Human right approach to environmental protection has great potential to contribute significantly to the solution of global environmental problems and therefore to attainment of sustainable development, however this potential is not fully used in the modern times. 
 

Human Right to a Clean, Healthy and Sustainable Environment

Environmental rights may be used to denote the right to environment. The right to environment refers to an entitlement to a certain environmental quality. The right to environment is a substantive environmental right. In various adopted documents there are different formulations of the right to environment: such as “clean“, “healthy“, “sustainable“, “safe“, “decent“, “secure“, or “ecologically sound“ environment.

### Data

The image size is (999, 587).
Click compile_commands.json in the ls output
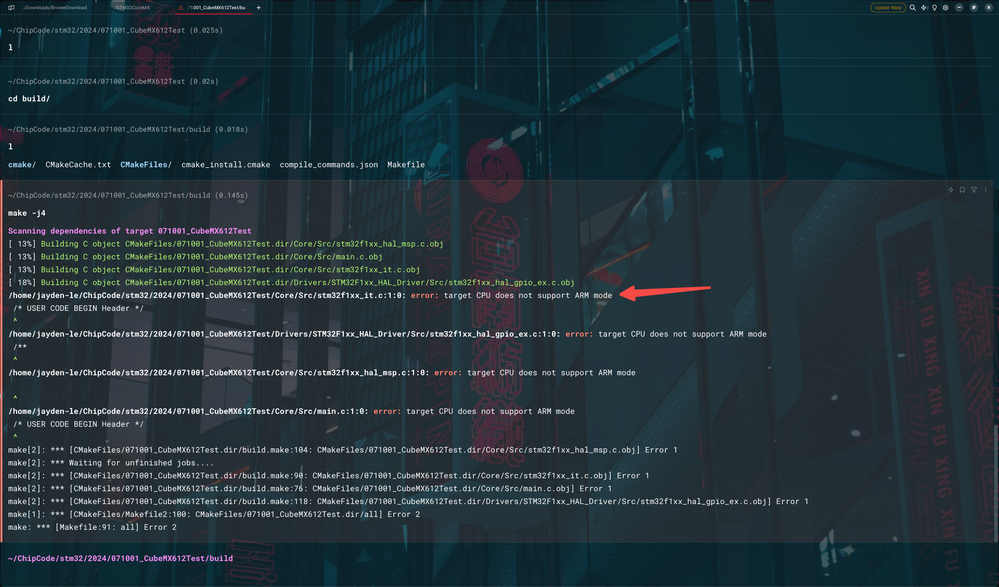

### Tasks and exercises
- A) According to the passage on environmental rights, what kind of environmental right is the right to environment?
- B) Set down, word for word, the part of the passage on environmental rights that opens with the words containing "Human right approach" and closes with "the modern times.".

### Outputs for the tasks
- A) It is a substantive environmental right.

- B)
Human right approach to environmental protection has great potential to contribute significantly to the solution of global environmental problems and therefore to attainment of sustainable development, however this potential is not fully used in the modern times.